[DATASET RECORDS — start]

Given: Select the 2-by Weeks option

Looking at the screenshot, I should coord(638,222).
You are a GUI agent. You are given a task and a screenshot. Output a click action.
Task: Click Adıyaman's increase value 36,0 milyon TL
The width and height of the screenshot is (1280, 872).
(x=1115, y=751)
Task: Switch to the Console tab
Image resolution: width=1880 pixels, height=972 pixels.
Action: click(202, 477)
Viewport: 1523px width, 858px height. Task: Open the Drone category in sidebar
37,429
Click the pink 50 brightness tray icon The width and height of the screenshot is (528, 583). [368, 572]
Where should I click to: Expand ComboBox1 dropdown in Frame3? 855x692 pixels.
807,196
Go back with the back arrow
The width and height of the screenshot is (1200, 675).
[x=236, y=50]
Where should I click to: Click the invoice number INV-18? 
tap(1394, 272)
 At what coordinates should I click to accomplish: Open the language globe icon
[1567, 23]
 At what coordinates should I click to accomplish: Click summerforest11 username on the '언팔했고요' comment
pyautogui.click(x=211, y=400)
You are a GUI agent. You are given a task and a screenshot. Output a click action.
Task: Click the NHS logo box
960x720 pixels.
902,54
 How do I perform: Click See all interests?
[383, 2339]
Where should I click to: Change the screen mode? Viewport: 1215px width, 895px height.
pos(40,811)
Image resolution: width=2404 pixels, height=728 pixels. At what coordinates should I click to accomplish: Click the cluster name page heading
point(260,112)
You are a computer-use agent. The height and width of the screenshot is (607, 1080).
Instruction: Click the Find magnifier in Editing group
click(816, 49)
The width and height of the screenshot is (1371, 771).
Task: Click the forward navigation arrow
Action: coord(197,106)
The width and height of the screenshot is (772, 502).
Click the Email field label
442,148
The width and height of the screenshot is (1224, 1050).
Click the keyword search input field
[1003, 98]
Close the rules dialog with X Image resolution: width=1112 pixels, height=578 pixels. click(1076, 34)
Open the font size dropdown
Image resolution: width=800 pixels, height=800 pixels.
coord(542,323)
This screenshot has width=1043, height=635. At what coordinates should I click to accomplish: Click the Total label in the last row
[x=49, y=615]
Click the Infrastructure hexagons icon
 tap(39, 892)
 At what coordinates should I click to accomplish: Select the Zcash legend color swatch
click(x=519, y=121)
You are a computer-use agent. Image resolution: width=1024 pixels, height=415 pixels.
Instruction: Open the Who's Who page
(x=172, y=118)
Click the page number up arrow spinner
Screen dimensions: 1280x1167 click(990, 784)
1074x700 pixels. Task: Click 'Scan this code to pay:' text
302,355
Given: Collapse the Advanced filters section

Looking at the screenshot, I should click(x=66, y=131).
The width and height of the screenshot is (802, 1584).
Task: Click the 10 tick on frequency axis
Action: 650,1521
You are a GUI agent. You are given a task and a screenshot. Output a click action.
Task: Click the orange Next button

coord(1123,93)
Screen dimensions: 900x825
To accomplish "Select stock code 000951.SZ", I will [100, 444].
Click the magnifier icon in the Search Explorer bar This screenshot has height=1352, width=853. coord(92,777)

[DATASET RECORDS — finish]

ASSIGNMENT: Search the records above for the string "computer". Copy every line that contains it.

REPLY TO THE EXERCISE:
You are a computer-use agent. The height and width of the screenshot is (607, 1080).
You are a computer-use agent. Image resolution: width=1024 pixels, height=415 pixels.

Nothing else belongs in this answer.